● Available data:
Segment Open

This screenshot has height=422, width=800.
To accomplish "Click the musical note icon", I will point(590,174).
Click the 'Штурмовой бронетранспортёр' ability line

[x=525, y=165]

Segment Closed
Segment Open

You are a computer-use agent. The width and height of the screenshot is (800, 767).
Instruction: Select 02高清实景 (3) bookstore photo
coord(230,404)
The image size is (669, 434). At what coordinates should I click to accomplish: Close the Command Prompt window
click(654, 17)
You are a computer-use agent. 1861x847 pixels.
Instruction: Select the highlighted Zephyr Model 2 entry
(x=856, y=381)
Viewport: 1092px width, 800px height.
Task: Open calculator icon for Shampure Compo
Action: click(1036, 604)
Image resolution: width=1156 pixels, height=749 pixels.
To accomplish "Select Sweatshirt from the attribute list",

Segment Closed

● Your goal:
Send back an exact copy of only the lines from the line with "You are a computer-use agent. 1861x847" up to and including the line with "Sweatshirt from the" in the data above.

● Answer to the problem:
You are a computer-use agent. 1861x847 pixels.
Instruction: Select the highlighted Zephyr Model 2 entry
(x=856, y=381)
Viewport: 1092px width, 800px height.
Task: Open calculator icon for Shampure Compo
Action: click(1036, 604)
Image resolution: width=1156 pixels, height=749 pixels.
To accomplish "Select Sweatshirt from the attribute list",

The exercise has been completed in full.